Olwyn Parkinson | November 7, 2021
Gideon Kwame Sarkodie Osei won the George Atkins Communications award in 2016, and has since reflected on how much winning the award has changed his life and career.
Farm Radio’s George Atkins Communications Award is given each year to selected radio broadcasters in Farm Radio’s network who demonstrate a commitment to serving small-scale farmers.
Mr. Osei says he still finds the most important part of his job is the interviews with farmers in rural communities, because this is how to see the challenges farmers face in agriculture, and in their day-to-day lives.
Mr. Osei is based in Kintampo in central Ghana, and has been broadcasting on the radio for the past 12 years. His program, Akuafo MO, which means “Thank you farmers,” airs on ADARS 107.7 FM, where he is the news editor and producer of various farmer radio programs.
He started becoming involved in radio broadcasting after finishing high school in Accra, the capital of Ghana, where he assisted in various radio productions. While working in the capital, Mr. Osei saw the gap between city radio broadcasting and radio in rural communities. Having grown up in a rural setting, he saw how rural stations were focused on local issues, whereas city stations paid more attention to political issues and national events. Mr. Osei wanted to apply the skills and experience he’d gained working in the capital to rural broadcasting—he felt that the limited coverage of issues in rural communities meant that important information was not being widely shared.
He says “radio is a kind of service to the people,” which is what motivated him to become a radio broadcaster. His dream was to see how his own potential could make a change in rural societies. It is this perspective that Mr. Osei carried with him to rural broadcasting, and which led to him winning the George Atkins Award in 2016.
Prior to applying for the award, Mr. Osei worked on spreading awareness about water accessibility in rural communities in Ghana and tried to get the attention of local governments and officials with his radio program. In his interviews with rural farmers about agriculture and farming practices, he was also able to “look at the other side of their life and challenges they face.” In advocating for these communities to have better access to water, Mr. Osei realized that helping address community issues was one of the criteria for the George Atkins Award. So he decided to apply.
When the 2016 winners were announced, Mr. Osei was overjoyed, having not expected to win the award.
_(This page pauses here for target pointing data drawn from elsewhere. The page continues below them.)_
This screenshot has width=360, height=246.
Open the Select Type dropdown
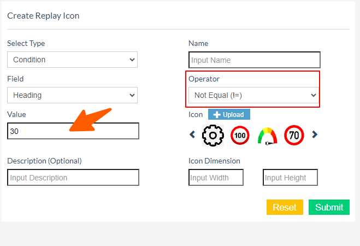(x=72, y=60)
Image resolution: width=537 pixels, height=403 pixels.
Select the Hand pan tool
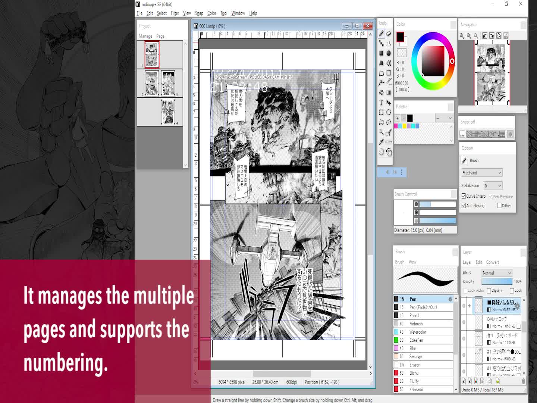click(381, 152)
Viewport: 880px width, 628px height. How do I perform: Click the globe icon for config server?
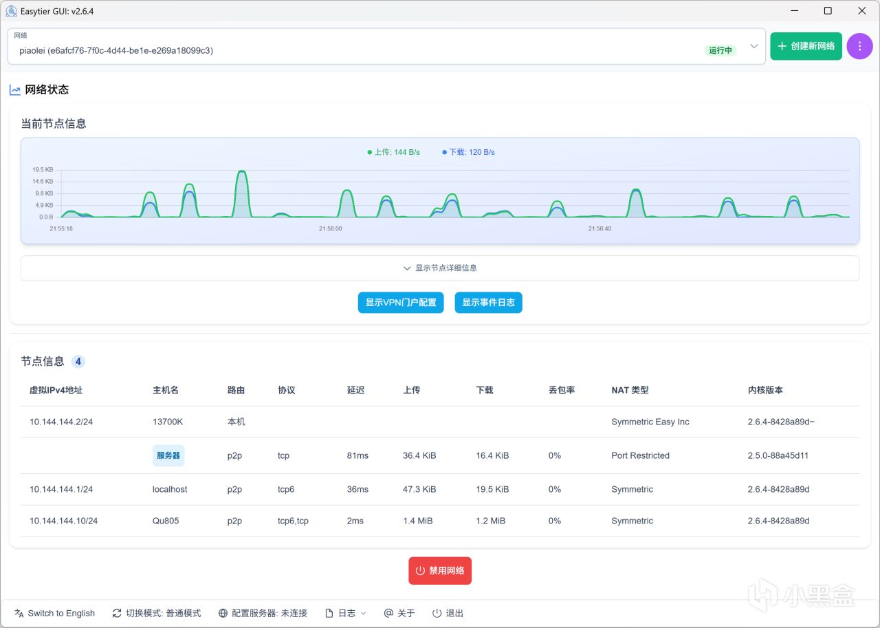[223, 613]
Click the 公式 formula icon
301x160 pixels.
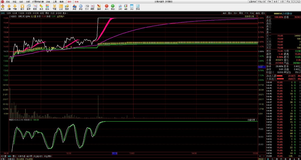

He says that after winning, “I took a deep look into myself and realized that it meant that I had done enough to serve the rural people.” Winning the award only inspired him to continue to advocate for more communities and spread even more information.
He says, “It was a life changing experience to win the award.”
After winning the award, Mr. Osei experienced a significant amount of development in himself as a radio broadcaster, as well as his radio station. He found that the practices and manner in which programs were produced was largely standardized and that the professionalism and effectiveness of broadcasts increased. He adds that, because of his relationship with Farm Radio and the “ongoing training and workshops that Farm Radio provides, I am a completely different journalist and professional broadcaster.”
Mr. Osei notes that his skills in video and audio editing, and on how to interview people effectively and professionally, completely changed for the better. Before winning the award, Mr. Osei worked as a broadcaster-trainer for Farm Radio, and continued this after winning. After winning, however, he felt that the professional standard and respect for his teaching had increased.
When asked what advice he would give a George Atkins award hopeful, Mr. Osei said the individual must be a very hard worker, and be committed and dedicated to broadcasting in rural communities. He said the applicant must also dedicate their life to improving the lives of the people and farmers in rural areas. He says that, to further your capabilities as a broadcaster, you can always fall back on Farm Radio Resources and online learning modules.
He adds, “You need to have someone whose work has impacted communities for the better” as the winner of the George Atkins Communications award.
Photo: Gideon Kwame Sarkodie Osei in studio. Photo courtesy of ADARS 107.7 FM.